IMPROVING HEALTH EDUCATION IN KENYA

Thomas Owen Eisemon, Vimla Patel

Abstract


Adopting new health practices is not simply a matter of being told what to do and doing what one is told. The primary health care interventions that are currently being introduced in Kenya and developing countries to reduce infant mortality require parents to perform complex cognitive tasks. These involve making inferences from knowledge of human biology and disease processes that may not be acquired from health instruction provided in schools or through public health campaigns. What is needed to design more effective health education programs is a better understanding of the knowledge structures and cognitive strategies that are involved in comprehending procedures associated with modern health care practices.

RÉSUMÉ

L'adoption de nouvelles pratiques sanitaires n'est pas seulement le fait d'ordres reçus que l'on applique avec ardeur. Les pratiques sanitaires introduites au Kenya et dans certains pays en voie de développement pour réduire le taux de mortalité infantile exigent des parents qu'ils accomplissent des tâches cognitives complexes.
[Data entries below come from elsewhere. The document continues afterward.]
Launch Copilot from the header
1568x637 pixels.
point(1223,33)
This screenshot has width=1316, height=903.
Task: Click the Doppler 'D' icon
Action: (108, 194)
Cela implique des déductions à partir des connaissances de la biologie humaine et des processus pathologiques qu'on n'acquiert pas dans le cadre de l'instruction donnée à l'école ou des campagnes de santé publique. Ce qu'il faut pour concevoir des programmes d'éducation sanitaire plus efficaces, c'est de mieux comprendre les structures et les stratégies cognitives qui contribuent à la compréhension des procédures liées aux pratiques sanitaires modernes.